As Joseph Kirkland grew up, he moved to Chicago, joined the Union Army during the Civil War, and worked as a lawyer. He also became a writer, publishing his first book in 1887: Zury; The Meanest Man in Spring County, subtitled "A Novel of Western Life." Though set in Illinois, the novel makes a quick jab at Michigan and the Kirkland family's inability to be financially successful there, referring specifically to "when a Massychusetts caounterfeit one dollar bill wuz worth more than a ginuyne Michigan ten!"

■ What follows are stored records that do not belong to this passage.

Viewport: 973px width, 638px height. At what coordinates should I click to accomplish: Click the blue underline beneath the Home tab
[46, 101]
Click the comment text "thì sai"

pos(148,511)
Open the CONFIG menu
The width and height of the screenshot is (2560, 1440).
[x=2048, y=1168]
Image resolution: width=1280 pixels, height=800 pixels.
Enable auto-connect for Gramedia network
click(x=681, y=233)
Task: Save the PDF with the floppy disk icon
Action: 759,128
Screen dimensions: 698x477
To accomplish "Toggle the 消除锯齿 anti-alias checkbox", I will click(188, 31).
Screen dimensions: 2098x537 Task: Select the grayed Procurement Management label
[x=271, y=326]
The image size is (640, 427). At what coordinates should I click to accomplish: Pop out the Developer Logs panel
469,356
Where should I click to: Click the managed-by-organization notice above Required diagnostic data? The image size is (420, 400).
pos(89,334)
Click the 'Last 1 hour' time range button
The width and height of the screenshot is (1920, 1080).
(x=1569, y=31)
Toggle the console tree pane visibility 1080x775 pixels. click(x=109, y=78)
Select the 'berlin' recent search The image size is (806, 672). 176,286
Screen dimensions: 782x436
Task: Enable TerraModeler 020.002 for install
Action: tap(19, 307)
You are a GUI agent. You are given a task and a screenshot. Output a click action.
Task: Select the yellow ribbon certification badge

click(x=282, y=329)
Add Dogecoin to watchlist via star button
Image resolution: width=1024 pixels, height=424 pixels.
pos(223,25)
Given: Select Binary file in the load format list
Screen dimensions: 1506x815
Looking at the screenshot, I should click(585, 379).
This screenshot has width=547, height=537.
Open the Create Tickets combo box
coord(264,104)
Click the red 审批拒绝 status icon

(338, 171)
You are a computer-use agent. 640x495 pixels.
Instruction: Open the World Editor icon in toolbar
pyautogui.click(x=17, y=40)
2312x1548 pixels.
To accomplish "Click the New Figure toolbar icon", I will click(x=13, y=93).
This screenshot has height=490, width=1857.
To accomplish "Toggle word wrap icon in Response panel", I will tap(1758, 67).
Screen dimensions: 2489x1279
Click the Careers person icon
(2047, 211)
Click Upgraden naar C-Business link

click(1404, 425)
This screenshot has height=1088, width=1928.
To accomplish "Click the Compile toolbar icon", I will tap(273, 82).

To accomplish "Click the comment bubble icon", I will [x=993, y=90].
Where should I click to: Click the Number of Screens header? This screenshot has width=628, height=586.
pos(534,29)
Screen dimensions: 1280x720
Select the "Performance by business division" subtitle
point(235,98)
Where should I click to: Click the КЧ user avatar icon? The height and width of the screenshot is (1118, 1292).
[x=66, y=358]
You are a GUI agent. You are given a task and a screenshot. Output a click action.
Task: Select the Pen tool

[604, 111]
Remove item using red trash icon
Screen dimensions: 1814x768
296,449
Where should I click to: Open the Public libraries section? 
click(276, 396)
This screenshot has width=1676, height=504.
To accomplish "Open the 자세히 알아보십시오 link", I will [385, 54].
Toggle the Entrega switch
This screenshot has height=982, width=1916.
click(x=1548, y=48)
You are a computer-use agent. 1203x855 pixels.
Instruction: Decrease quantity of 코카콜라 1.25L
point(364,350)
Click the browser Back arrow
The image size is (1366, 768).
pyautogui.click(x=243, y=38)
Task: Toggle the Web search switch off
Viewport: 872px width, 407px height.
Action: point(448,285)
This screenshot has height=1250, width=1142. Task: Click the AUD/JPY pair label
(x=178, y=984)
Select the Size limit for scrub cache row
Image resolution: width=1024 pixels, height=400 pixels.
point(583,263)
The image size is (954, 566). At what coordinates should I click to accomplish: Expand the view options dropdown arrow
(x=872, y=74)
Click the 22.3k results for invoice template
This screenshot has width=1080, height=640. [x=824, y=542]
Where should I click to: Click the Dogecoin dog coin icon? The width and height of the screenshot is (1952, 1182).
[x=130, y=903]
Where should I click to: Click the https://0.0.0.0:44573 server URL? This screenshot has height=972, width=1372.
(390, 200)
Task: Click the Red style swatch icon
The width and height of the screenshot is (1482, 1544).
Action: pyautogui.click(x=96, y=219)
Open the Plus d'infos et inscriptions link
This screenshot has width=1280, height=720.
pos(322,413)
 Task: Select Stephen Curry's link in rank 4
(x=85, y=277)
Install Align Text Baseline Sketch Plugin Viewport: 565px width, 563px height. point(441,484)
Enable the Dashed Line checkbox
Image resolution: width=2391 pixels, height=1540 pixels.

The title character, Zury, certainly draws curiosity but Kirkland answers a reader's most important question in one of the book's chapters, "How the Meanest Man Got So Mean, and How Mean He Got." Much of it was the influence of his father Ephraim; the competed severely to save more money than the other. On his death bed, for example, Ephraim tells Zury he hopes to die on Thursday so that his funeral can be held on Sunday. That way, Zury doesn't have to go to mass twice and miss extra work. When Ephraim instead died on a Saturday, he held the funeral on Sunday anyway. Yet, despite his "meanness," Zury was not disliked and was noted for his honesty:
"Honest? Me? Wal, I guess so. Fustly, I wouldn't be noth'n' else, nohoaw; seck'ndly, I kin 'fford t' be, seein' 's haow it takes a full bag t' stand alone; thirdly, I can't 'fford t' be noth'n' else, coz honesty's th' best policy."
Hamlin Garland saw Kirkland's novel as the birth of a new nationalist type of literature. Zury, he said, "is completely unconventional" and had "not a trace of the old-world literature or society, — and every character is new and native."